Chroniques de l’urgence

Canopy Blues

d'Lëtzebuerger Land du 17.09.2021

Hambacher Forst, un bout de forêt à 200 kilomètres au nord de Luxembourg, entre Cologne et Aix-la-Chapelle, est devenu ces dernières années un symbole universel de la lutte contre la destruction de notre planète. Lancé pour empêcher RWE et les autorités de le détruire et d’extraire le charbon que contient son sous-sol, le mouvement de désobéissance civile « Ende Gelände » a mobilisé des jeunes de l’Allemagne et de l’Europe entière et multiplié les actions destinées à empêcher que le bois ne soit rasé. À coup de manifestations et d’occupations, notamment sous forme de bivouacs installés par les activistes dans les canopées des arbres centenaires, ils ont tenu tête avec astuce et détermination aux forces de l’ordre.
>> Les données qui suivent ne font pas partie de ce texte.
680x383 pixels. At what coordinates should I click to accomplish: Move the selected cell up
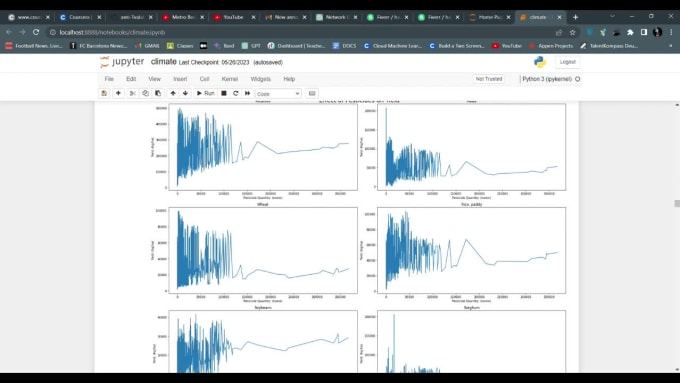173,93
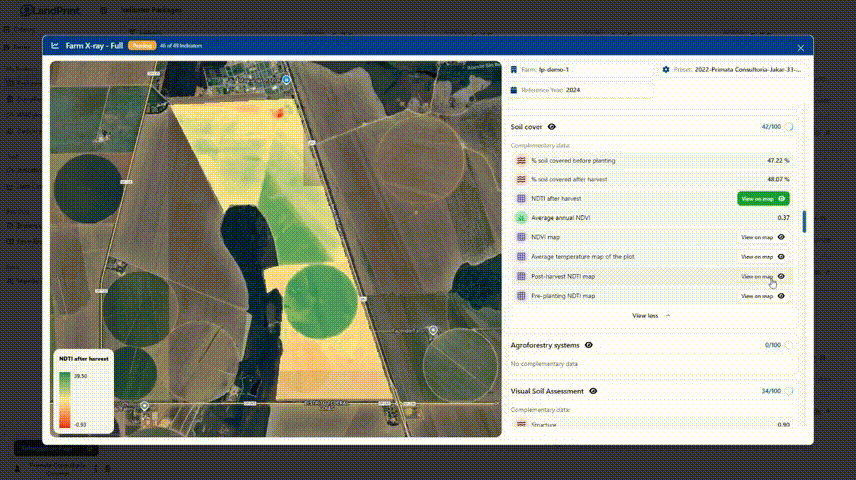This screenshot has height=480, width=856.
Task: Click the NDTI after harvest legend color scale
Action: (65, 398)
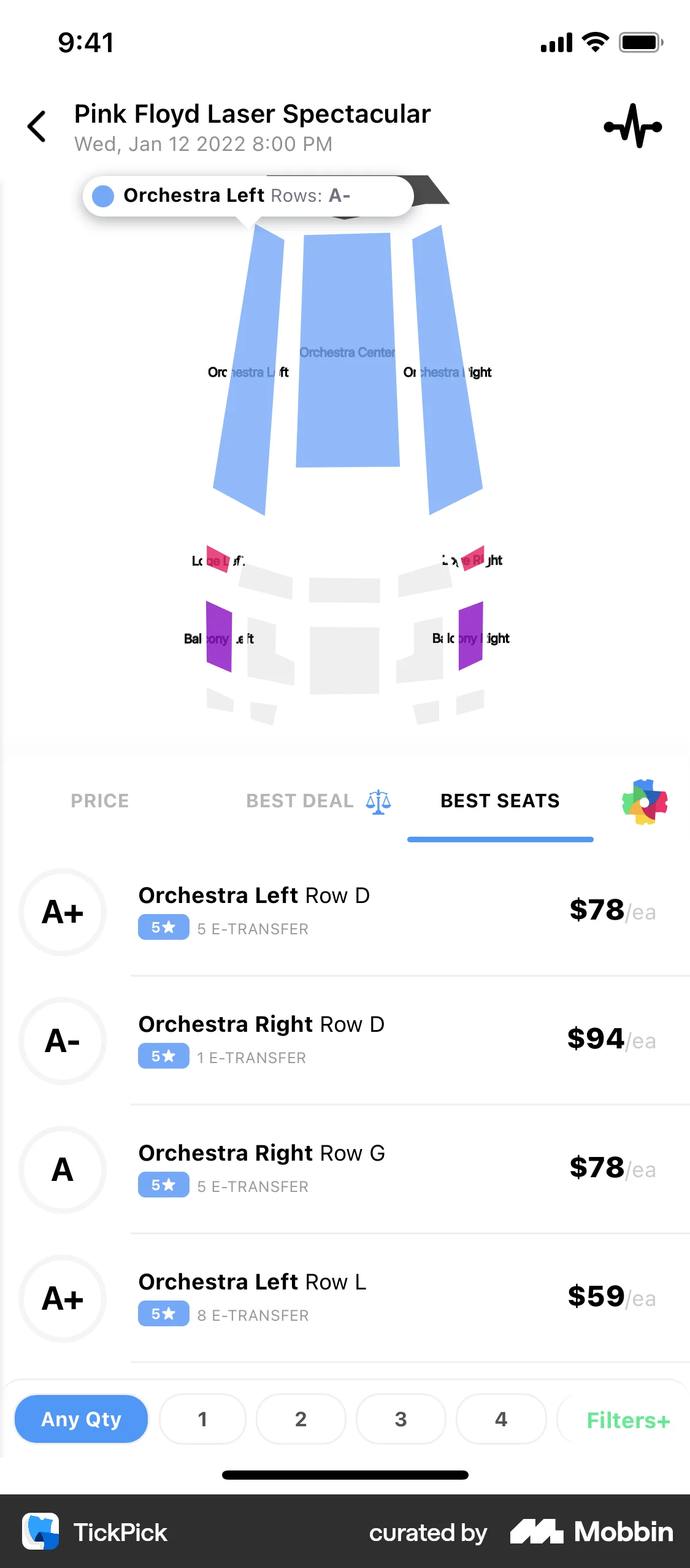
Task: Go back using the left chevron
Action: tap(37, 127)
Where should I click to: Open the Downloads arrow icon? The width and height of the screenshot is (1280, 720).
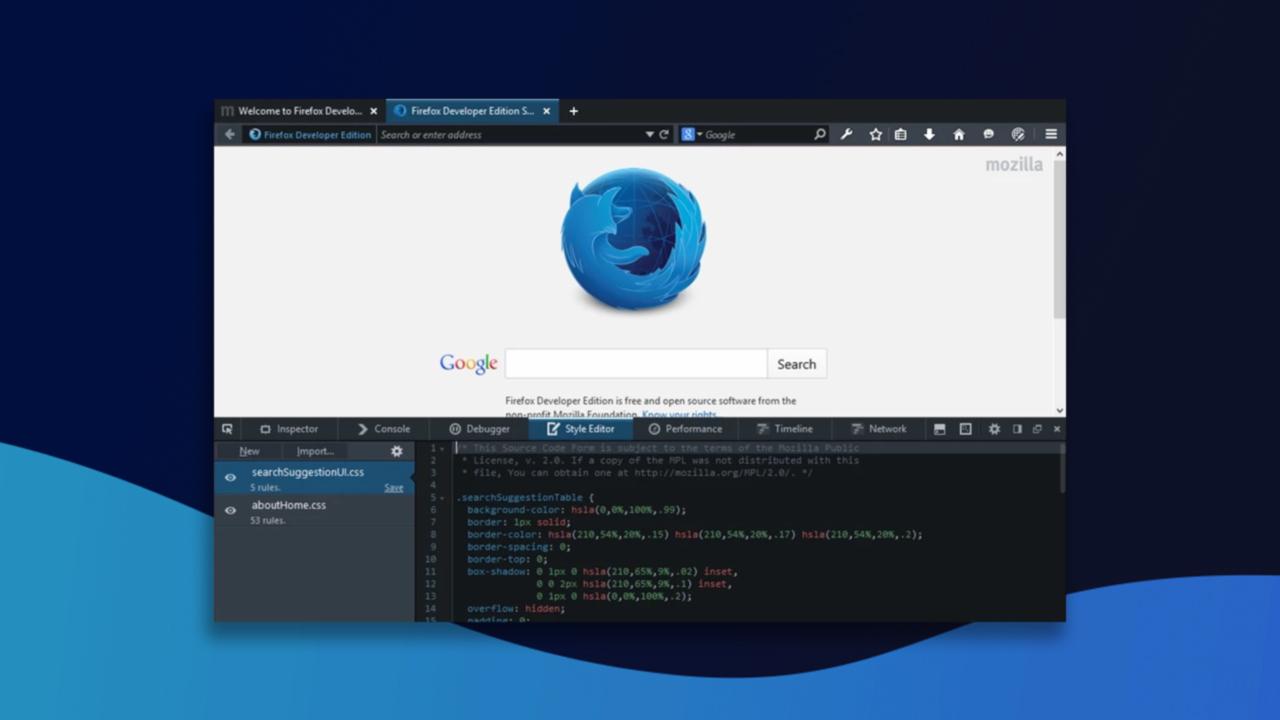point(930,133)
Une décision judiciaire vient de documenter à quel point, dans cette lutte inégale, les autorités du Land de Rhénanie du Nord-Westphalie sont prêtes à tricher pour favoriser les menées écocidaires de RWE. Lorsqu’à l’automne 2018, elles ont à tout prix voulu se débarrasser des occupants des « Baumhäuser » qui entravaient la destruction de la forêt par les bulldozers, elles n’ont pas hésité à commanditer des expertises certifiant que ces cabanes en bois n’étaient pas conformes aux règles de protection contre les incendies. Un vaste éclat de rire, mêlé d’indignation, s’en était suivi : invoquer la réglementation anti-feu pour faciliter l’ébouillantement de la terre, il fallait oser. La municipalité de Kerpen avait été chargée de mettre en œuvre l’ordre de déguerpissement obtenu grâce à ces certificats de complaisance, mobilisant des milliers de policiers pendant deux semaines. Tombé d’un arbre, un jeune militant était mort pendant cette intervention.

Le tribunal administratif de Cologne vient de trancher : ce recours à la réglementation anti-incendie était illégal, il s’agissait clairement d’un prétexte. Intervenant peu avant les élections fédérales, ce jugement tardif a beau revêtir un caractère anecdotique, il n’en est pas moins révélateur de l’étroitesse des relations entre les autorités chrétiennes-démocrates du Land le plus peuplé d’Allemagne et le principal énergéticien du pays. Comment continuer de prendre au sérieux le ministre-président de ce Land, Armin Laschet, candidat à la succession d’Angela Merkel ? Non que ses incantations en matière climatique eussent pu paraître plausibles auparavant. Mais c’est aussi son absence totale d’éthique qui est ainsi exposée.

Malheureusement, même s’il est battu, une réorientation de la politique allemande à la hauteur de la crise climatique reste improbable. Aucun des programmes des partis susceptibles de participer à une coalition ne répond à ce défi, regrette cette semaine dans le Spiegel le climatologue Stefan Rahmstorf. Les chrétiens misent sur un anticommunisme dépassé, les libéraux sur de fausses solutions comme les voitures à l’hydrogène, l’AfD nie la réalité, die Linke annoncent des objectifs ambitieux, mais sans préciser les moyens d’y parvenir, le programme d’action climatique des Verts enfin est un « un tant soit peu crédible », mais reste insuffisant pour rester sous 1,5 degré de réchauffement, résume-t-il.